There are many reasons some expats take out private health insurance:

 

They have no access to public health insurance (eg freelance non-EU citizens - even UK citizens coming here to be freelancers who have not paid NI contributions )

 

Public insurance is too expensive for many freelancers on a low income ( minimum is usually 340-ish a month) and often considered too expensive by those on a good/goodish income. Why would a single person staying here for three to five years, for example, want to pay 700 euros a month as a freelancer earning 5,000 euros a month?

 

Others are TOLD they have to have private insurance! Only this week a public Kasse (Techniker) told someone who contacted me he HAS to have private insurance as a newly-arriving foreigner to Germany on a good income as an employee ( thus eligible for private insurance).
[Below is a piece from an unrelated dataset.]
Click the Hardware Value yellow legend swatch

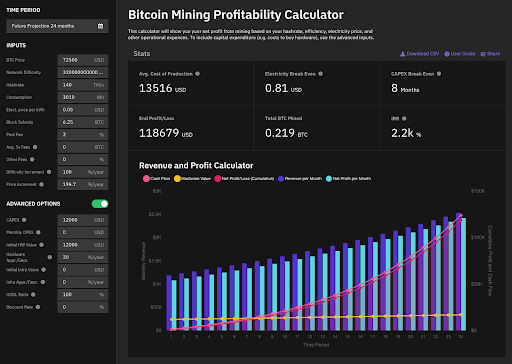(177, 179)

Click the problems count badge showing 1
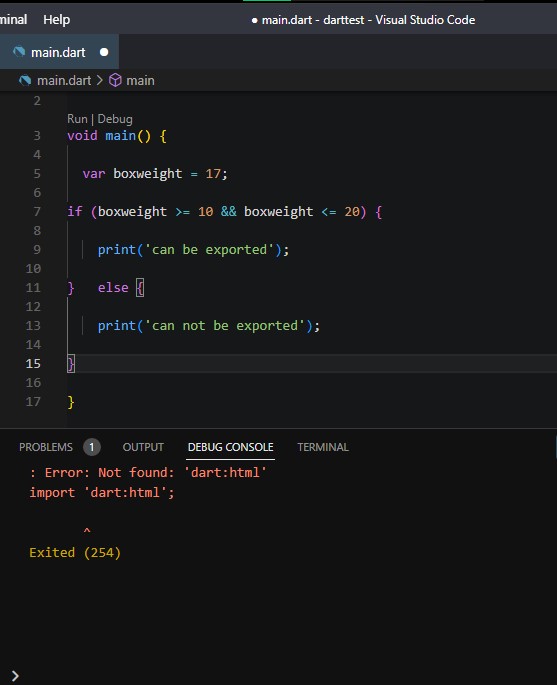92,447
WRONG!

 

The irony: these days: it´s incredibly difficult for any self-employed/freelancer coming here from wherever to get accepted by a private German insurer - they do not want your business - you are potentially a financial risk for the insurer as you cannot be thrown out for non-payment of your insurance premiums

 

High commissions for private insurance sales:in the German system: they are indeed good but caveat: you have to repay the commission ( which you pay tax on, by the way) on a pro rata basis if the client leaves the country or switches provider within 5 years! Call it a business risk if you wish. The aim of the law is to stop poor advice just for a quick sale (good Intention of the law )) but it´s actually unfair on the broker if private German insurance is indeed the best option in an individual client´s case.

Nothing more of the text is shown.